Directions for this task:
Reproduce verbatim the stretch of the San Angelo short-term rentals article from "At issue are" through "ban them completely.".

The City of San Angelo City Council will take on what may be the hottest issue facing it during the second half of the year: Short Term Rentals, or STRs.
At issue are the dozen or so rooms to entire homes available for a nightly or weekly rental on websites like AirBnB.com and how city ordinances should view the sharing economy spurred on by these websites.
Renting extra rooms short-term is nothing new in Texas. Homes built during the Great Depression in Dallas, particularly north of downtown in the Knox-Henderson area, feature front rooms with a separate entryway. The homes were built that way to assure banks the home has income opportunities to help pay the mortgage. In today’s post-Great Recession era, however, banks don’t care as much, but the Internet has put income opportunities in room sharing on steroids. This has many citizens in residential areas wary of whom their neighbors are inviting next door.
They want the city to regulate them, if not ban them completely.
The city has skin in the game too. It doesn’t want to necessarily lose tax revenue, particularly Hotel Occupancy Taxes, or HOT. Many, but not all, STRs do not register with the State Comptroller and city, and do not pay the required taxes a hotel or motel does.
Popularity of STRs has been assumed to be centered on Lake Nasworthy. But a quick perusal of rooms and homes available on AirBnB.com for the weekend of Aug. 19 reveals nine San Angelo listings, and just three are on the lake. The others are in College Hills (tranquil restful room near ASU), or are with established and taxpaying bed and breakfast venues like Sealy Flats.

Available data:

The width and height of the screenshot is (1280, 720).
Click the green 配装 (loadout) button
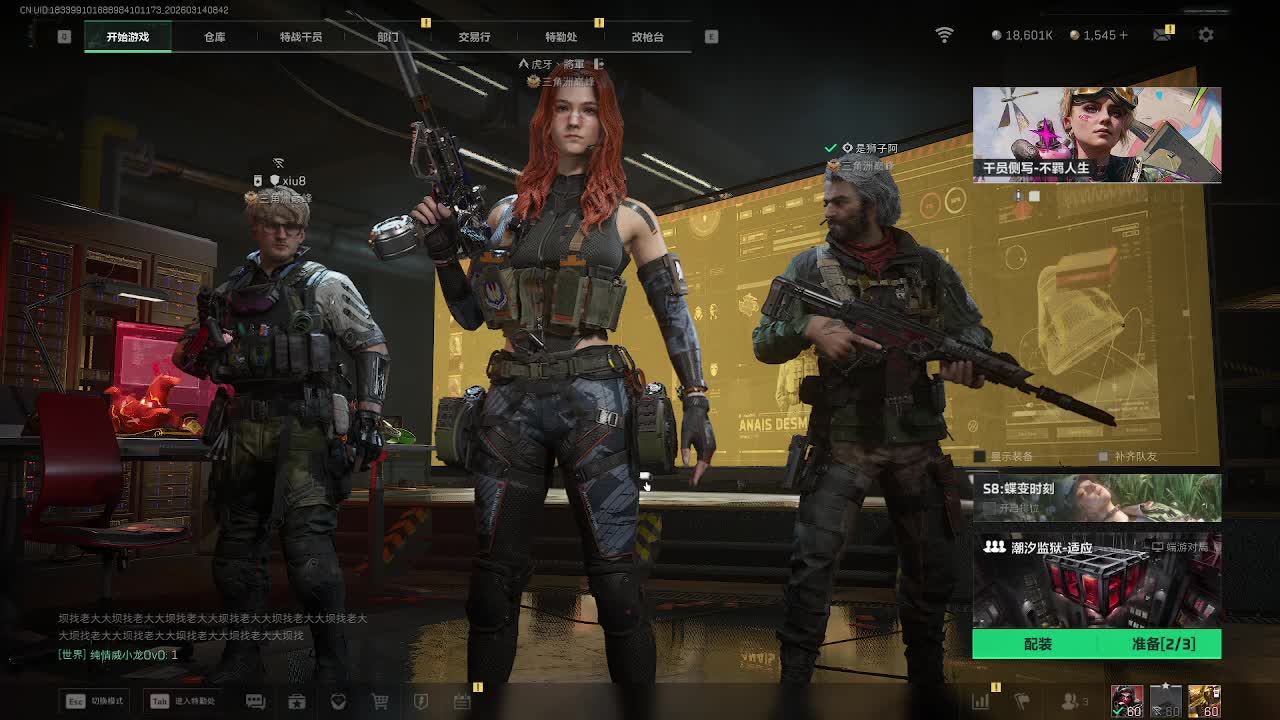pyautogui.click(x=1038, y=644)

Task answer:
At issue are the dozen or so rooms to entire homes available for a nightly or weekly rental on websites like AirBnB.com and how city ordinances should view the sharing economy spurred on by these websites.
Renting extra rooms short-term is nothing new in Texas. Homes built during the Great Depression in Dallas, particularly north of downtown in the Knox-Henderson area, feature front rooms with a separate entryway. The homes were built that way to assure banks the home has income opportunities to help pay the mortgage. In today’s post-Great Recession era, however, banks don’t care as much, but the Internet has put income opportunities in room sharing on steroids. This has many citizens in residential areas wary of whom their neighbors are inviting next door.
They want the city to regulate them, if not ban them completely.